白云飞道:“我料到风愚子要在长州用蝗虫捣乱,也知道你会追查而去,其实你追不追都一样,你为什么不痛痛快快的承认一切呢?偏偏要在我面前演戏呢?”
花如玉冷冷道:“那你又为什么能看穿?”
白云飞大笑:“陆夫人比陆城主更有爱心,绝不能让敌对力量威胁到长州城。”
这时候陆震风哈哈大笑:“白云飞呀白云飞,你真是个天才,不过你说这么多就算我们承认又有什么用呢?现在该死的人都死了,其他人全在山顶调息,你这番话就算再怎么正确,也没有人听得见?以你现在的力量能对付我们?十一郎也走了,你就不要指望还有谁能帮你。”
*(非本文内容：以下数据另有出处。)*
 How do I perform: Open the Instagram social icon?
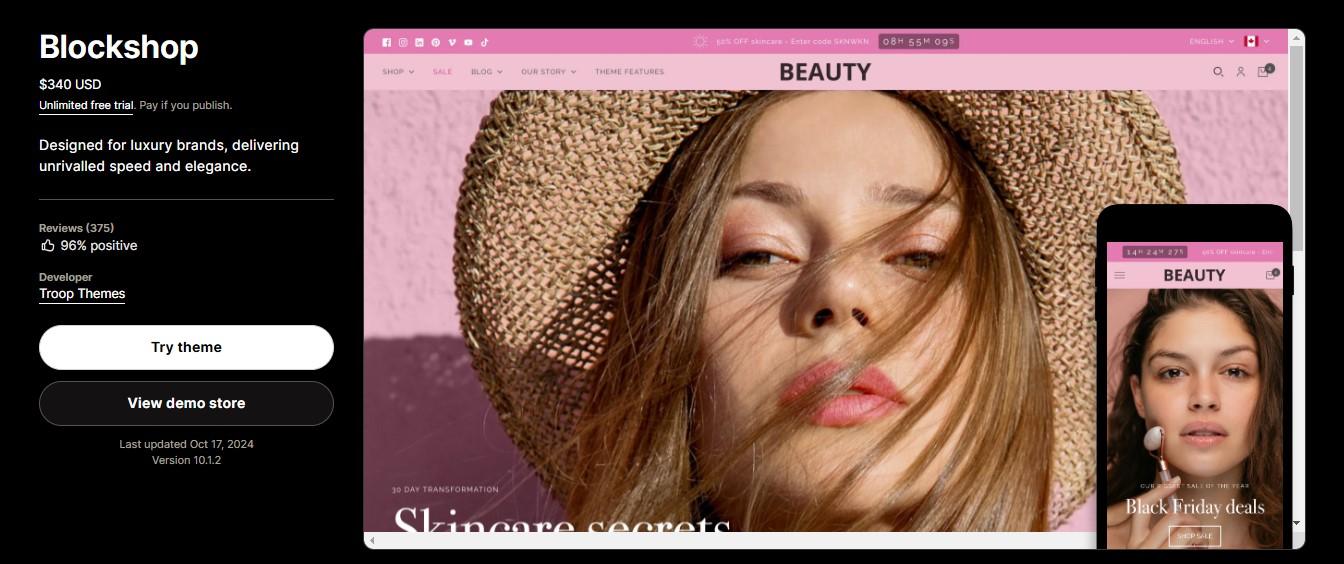point(403,42)
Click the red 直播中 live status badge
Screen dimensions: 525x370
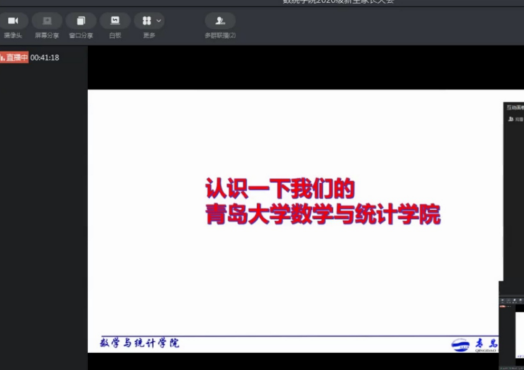(14, 58)
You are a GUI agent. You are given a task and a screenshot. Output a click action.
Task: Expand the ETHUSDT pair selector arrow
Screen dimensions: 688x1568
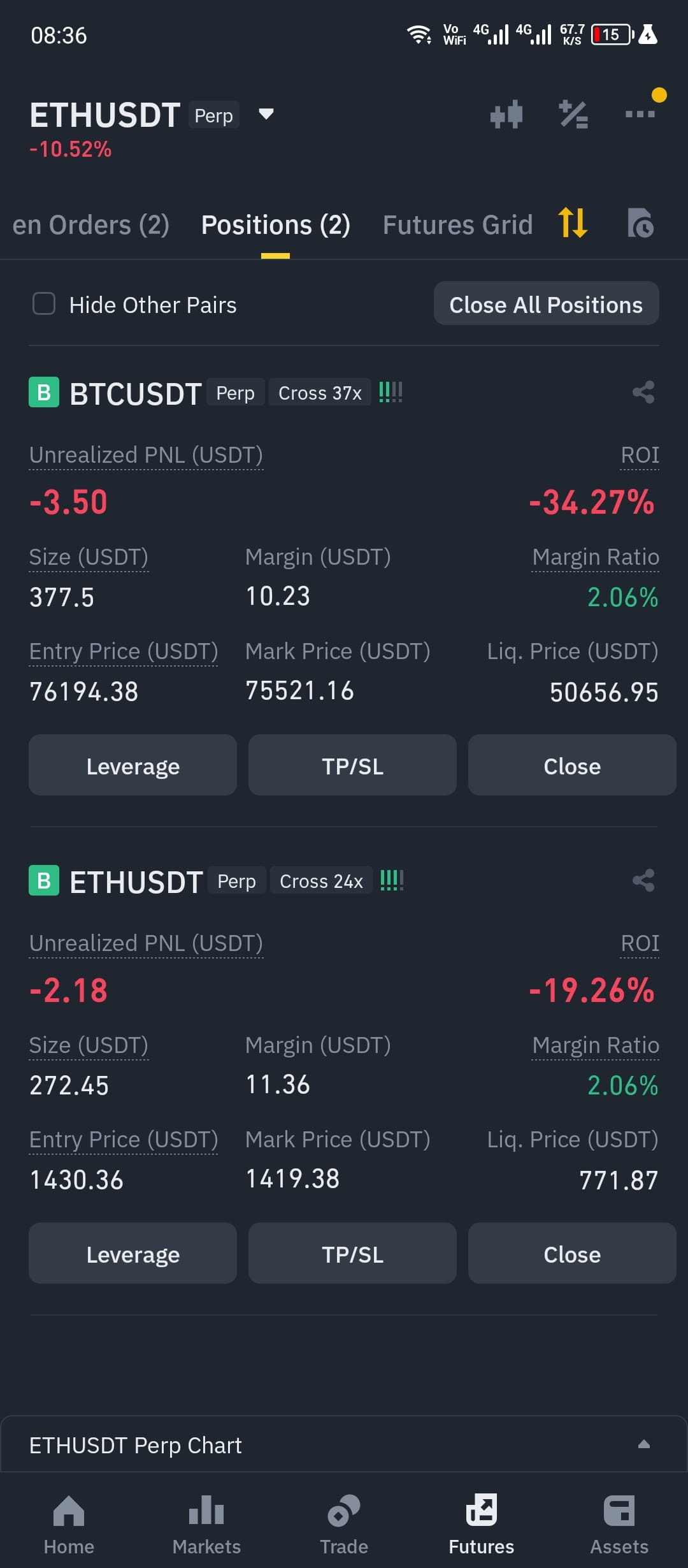tap(266, 115)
白云飞也大笑起来:“哈哈哈,是吗?你以为我这些话会没有其他人听见?”
陆震风脸⾊变了:“难道还有其他人?”
白云飞悠悠道:“我的朋友向来很多,不仅仅只有十一郎。”
陆震风眨眼道:“是么?我倒要看看还有谁?难道天底下还有谁比我天下第一刀说的话更值得相信?”
白云飞笑得更厉害了:“陆震风,你总是喜欢靠偏门来取胜,但是我告诉你,这个地方还有人说出来的话比你更值得相信,而且还不是一个人。”
陆震风怔了半晌,忽然狂笑起来:“金元正那话确实没错,一个人无助到这种地步,实在是可怜。”
纳兰真顿时紧张起来,她也知道接下来很可能真正到了山穷水尽的地步了,她也实在想不出来此刻还能有谁帮白云飞。
白云飞笑道:“我知道你陆城主、陆夫人、心向大师三人功力深厚,耳目灵通,有人若在这附近五六丈內,的确是瞒不过你们;别人在五六丈外自然也不会听见我们的谈话,但是这些人不但功力比你们精深,而且耳目更加灵通,我们的话,他们全都听见了,更重要一点,他们说出来的话,更加值得人相信。”
陆震风忍不住厉声道:“什么人?到底是谁?”
一个威严的声音立即从林子深处穿来:“我!”
陆震风三人不噤转头望去,一见到这个人,三人立即面如死灰。